Papa ‘aina – Lahaina – Top Chef Lee Anne Wong works wonders and Papa’aina often creates special dinner events too. In the historic Pioneer Inn across from the Banyan Tree in Lahaina.
Alchemy – Lahaina – I loved the sandwiches we had at this hidden gem above Lahaina Old Town. In more of an industrial area…you gotta search it out. Believe me it’s worth it.
Something For Everyone
Three’s Bar and Grill – Kihei – Casual and clever menu with both indoor and outdoor seating and a great Happy Hour menu. Try the brussel sprouts. I’m not kidding, they are amazing.
Maui Brewing – Kihei and Kahana- Pizza, fish tacos, burgers and a delicious kale salad…and of course beer.
Monsoon Indian – Kihei – my hairdresser told me about this hidden gem, located in side Menehune Shores in North Kihei. I had never heard of it. It was awesome. Very delicious and authentic Indian food with a fabulous view, perfect for sunset.
Roasted Chiles Mexican – Kihei – Only Mexican restaurant I can recommend on Maui…delicious and authentic, locally owned and family run. If you need a taco fix while in Kihei this is the place.
Honu Seafood and Pizza – Lahaina – another excellent pizza option but also lots of fish choices and fabulous view. The Mushroom Pizza was excellent and so was the Banana Coconut Cream Pie.
Miso Phat – Kihei and Kaanapali – Delicious sushi and a great variety. Easy to order on line, pick up and enjoy at the beach.
Kula Lodge – Kula – recently purchased by long time Maui restaurateur Simon Vojdani and owners of the 5 Palms Restaurant formerly in Kihei. The 5 Palms is now be part of the beautiful property at the Kula Lodge. We enjoyed the Happy Hour…but dinner is also recommended… you can’t beat the view here!
Ohana Seafood Bar and Grill – Kihei – We went for the sushi but the day we went the Sushi Chef must have been off…bummer. But the menu has many other options from burgers to poke, tacos to calamari. The calamari was delicious..
Manioli Pizza – Wailea – This place has a small menu but a lovely view. Several pizza options and just a couple pasta options but all very good. I really liked my chicken piccata. Budget friendly and family friendly too.
Some the BEST on the Island
Morimoto – Wailea – the most beautifully presented sushi I have ever had. And the ambiance is amazing at the stunning Andaz Resort in Wailea. For a special occasion or any day, just go. Great to watch the sunset too. We always come back for this one.
Ka’ana Kitchen – Wailea – We had an outstanding meal with a view at Ka’ana. Whatever you do don’t miss the watermelon salad. Everything else is good too. Also located at the Andaz.

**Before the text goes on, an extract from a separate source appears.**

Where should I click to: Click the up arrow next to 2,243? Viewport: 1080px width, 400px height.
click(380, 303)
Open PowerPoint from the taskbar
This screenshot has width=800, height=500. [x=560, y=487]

Mama’s Fish House – Paia – Maui’s finest restaurant in food, ambiance and service. Incomparable. Reservations hard to get but give it a try.
Fleetwoods On Front Street – Lahaina – One of Old Lahaina’s best restaurants, if you want the roof top be sure to make a reservation well in advance, especially for sunset. A bit pricey, so if you want to save a little make a reservation for their awesome happy with great half price drinks and half price on selected appetizers and entrees.

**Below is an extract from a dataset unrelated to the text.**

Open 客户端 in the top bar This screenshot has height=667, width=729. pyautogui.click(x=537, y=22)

Hali’imaile General Store – Upcountry -One of the islands best restaurants located in a historic building in upcountry, the menu is fresh but not pretentious…just delicious and local.
Merriman’s – Kapalua One of the best meals I have had in years, the impeccable Merrimans is where we celebrated our wedding anniversary. Amazing Prix Fixe menu for $120 per person was worth every penny. Fantastic and special place when in Maui.
Sam Sato – Wailuku – few tourists come here, but locals know about this amazing noodle shop in Wailuku. I love the Dry Noodles and the Chow Fun. Great kimchee too.
The Pour House – Kapalua – no view but the ambiance is lovely and the food is divine. If you want a break from fish and Hawaiian food make a reservation at this phenomenal Italian bistro. Be sure to try the handmade fresh burrata.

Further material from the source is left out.